Belmont, Medford to get funds for school projects

Email|Print|Single Page| Text size + By Brenda J. Buote and Milton J. Valencia
Globe Staff / May 29, 2008

As the school year draws to a close, most educators are wrapping up projects and preparing to wind down for the summer. Not so in Belmont, where officials are looking forward to shifting into high gear after learning that the Massachusetts School Building Authority will help the town draft design plans for a new Wellington Elementary School.

Belmont was one of only two communities in this area to get the go-ahead from the School Building Authority at its meeting last week. Medford got the green light for a smaller project, an assessment of the high school to determine the extent of needed repairs.
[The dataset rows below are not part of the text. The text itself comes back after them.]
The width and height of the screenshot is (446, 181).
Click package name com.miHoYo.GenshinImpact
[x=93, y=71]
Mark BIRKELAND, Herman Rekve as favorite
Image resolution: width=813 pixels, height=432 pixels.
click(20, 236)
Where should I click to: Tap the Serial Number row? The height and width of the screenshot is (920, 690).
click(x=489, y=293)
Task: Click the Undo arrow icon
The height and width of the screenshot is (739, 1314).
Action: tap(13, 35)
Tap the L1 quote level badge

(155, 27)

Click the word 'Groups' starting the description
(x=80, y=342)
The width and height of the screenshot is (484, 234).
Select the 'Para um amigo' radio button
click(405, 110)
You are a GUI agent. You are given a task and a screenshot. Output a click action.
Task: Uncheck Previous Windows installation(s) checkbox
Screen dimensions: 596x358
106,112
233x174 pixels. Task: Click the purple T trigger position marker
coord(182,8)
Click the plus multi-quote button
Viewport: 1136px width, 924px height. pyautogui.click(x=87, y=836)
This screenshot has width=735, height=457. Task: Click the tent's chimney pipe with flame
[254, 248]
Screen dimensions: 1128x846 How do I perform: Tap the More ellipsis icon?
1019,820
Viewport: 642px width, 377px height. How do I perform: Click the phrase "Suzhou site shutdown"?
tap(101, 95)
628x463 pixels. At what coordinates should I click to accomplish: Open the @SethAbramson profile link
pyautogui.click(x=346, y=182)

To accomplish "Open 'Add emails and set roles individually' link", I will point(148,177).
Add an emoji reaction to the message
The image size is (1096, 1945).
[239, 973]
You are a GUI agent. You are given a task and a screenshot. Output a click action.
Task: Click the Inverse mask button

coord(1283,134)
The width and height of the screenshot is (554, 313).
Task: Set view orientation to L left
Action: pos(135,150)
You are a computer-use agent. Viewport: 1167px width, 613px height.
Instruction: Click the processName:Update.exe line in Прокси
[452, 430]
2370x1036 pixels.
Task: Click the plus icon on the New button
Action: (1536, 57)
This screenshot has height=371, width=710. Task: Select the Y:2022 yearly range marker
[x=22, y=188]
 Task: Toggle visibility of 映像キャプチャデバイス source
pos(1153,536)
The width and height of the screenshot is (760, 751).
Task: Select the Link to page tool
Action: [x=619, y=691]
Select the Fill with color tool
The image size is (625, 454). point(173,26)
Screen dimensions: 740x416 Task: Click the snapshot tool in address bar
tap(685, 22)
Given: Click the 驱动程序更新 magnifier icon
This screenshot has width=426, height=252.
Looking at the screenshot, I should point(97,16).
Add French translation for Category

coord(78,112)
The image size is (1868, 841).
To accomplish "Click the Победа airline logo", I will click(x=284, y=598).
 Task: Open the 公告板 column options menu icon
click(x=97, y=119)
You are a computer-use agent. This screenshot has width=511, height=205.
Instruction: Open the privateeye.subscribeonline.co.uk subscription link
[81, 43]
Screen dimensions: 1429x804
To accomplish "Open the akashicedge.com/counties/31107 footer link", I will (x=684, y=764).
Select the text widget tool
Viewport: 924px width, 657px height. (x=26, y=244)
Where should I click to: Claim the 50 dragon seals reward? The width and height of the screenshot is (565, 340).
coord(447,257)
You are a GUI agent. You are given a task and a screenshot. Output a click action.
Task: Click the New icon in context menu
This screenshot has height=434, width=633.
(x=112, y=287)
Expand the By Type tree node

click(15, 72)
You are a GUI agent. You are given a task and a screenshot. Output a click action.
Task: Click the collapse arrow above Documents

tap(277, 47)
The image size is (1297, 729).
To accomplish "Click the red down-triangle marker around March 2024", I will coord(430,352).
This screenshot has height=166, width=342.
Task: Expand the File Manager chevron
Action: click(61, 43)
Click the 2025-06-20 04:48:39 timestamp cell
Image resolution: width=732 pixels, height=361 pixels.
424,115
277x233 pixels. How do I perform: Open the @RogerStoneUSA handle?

The two projects were among eight statewide that got the nod from the authority's board last week. They had been among 83 projects selected in November as leading candidates for funding.

To date, Belmont is one of a handful of communities in the Commonwealth to receive final approval for construction of a new school since the 2004 creation of the School Building Authority. In April, the agency approved plans for Hingham to build a new elementary school, and last week Norwood secured the state's blessing to move forward with its plans to design a new high school.

According to Katherine Craven, executive director of the School Building Authority, the projects that were approved last week stood out among the many competing proposals her agency reviewed, not only because they were in dire need, but also because local officials exercised fiscal constraint and approached the projects with taxpayers in mind.

She noted that Wellington Elementary is beyond repair. The school, constructed in three phases in 1938, 1962, and the 1970s, was originally built to house high school students. Today, it serves as an elementary school for 423 students.

Craven said the School Building Authority ruled out renovation of the building because Wellington is unable to serve its proper purpose. Simply put, the school cannot meet the academic needs of the youngsters enrolled there.

"It wouldn't be cost effective to renovate that building to today's standards," she said.

Belmont is hopeful the state will fund as much as 40 percent of the total cost of the new school, estimated last year at $45 million. The authority covers 40 to 80 percent of a project's eligible expenses, depending on the wealth of the town and other factors.

Using a conservative state reimbursement rate of 33 percent of the total cost, town treasurer Floyd Carman has said Belmont's share could cost taxpayers $325 a year. Voters would be asked to support the project with a debt exclusion override.

In Medford, officials are assessing the high school to determine the extent of needed repairs. The school, built in the 1970s, houses 1,331 students. According to Craven, the building is well maintained but needs several big-ticket items, including a new boiler system, roof, and windows.

Craven praised Medford's decision to make repairs to the high school, saying the plan to renovate rather than replace the building is in line with her agency's guidelines. The agency considers construction of a new school the last resort, preferring instead to renovate older buildings to save taxpayers money.

"In order to keep these buildings in stock, it's vital we help them," she said.

Craven's comments echo statements made by state Treasurer Timothy P. Cahill, who last week warned communities to keep the cost of projects reasonable or risk losing millions of dollars in reimbursements.

Cahill, who serves as chairman of the agency, is calling on communities to rein in spending on capital projects, given the current economic climate, when many taxpayers are having trouble making ends meet, never mind funding tax increases to pay for elaborate construction projects.

To help hold costs down, the School Building Authority is considering revising its design standards to give communities a prototype for what it views as reasonable for new schools seeking state support.

Meanwhile, 12 other projects in this area - in Bedford, Billerica, Burlington, Carlisle, Chelmsford, Concord, Dracut, Littleton, North Reading, Tewksbury, Winchester, and Woburn - that earned a priority designation last fall are hoping to advance soon.

The authority could take action on those projects at its next meeting, scheduled for July 28.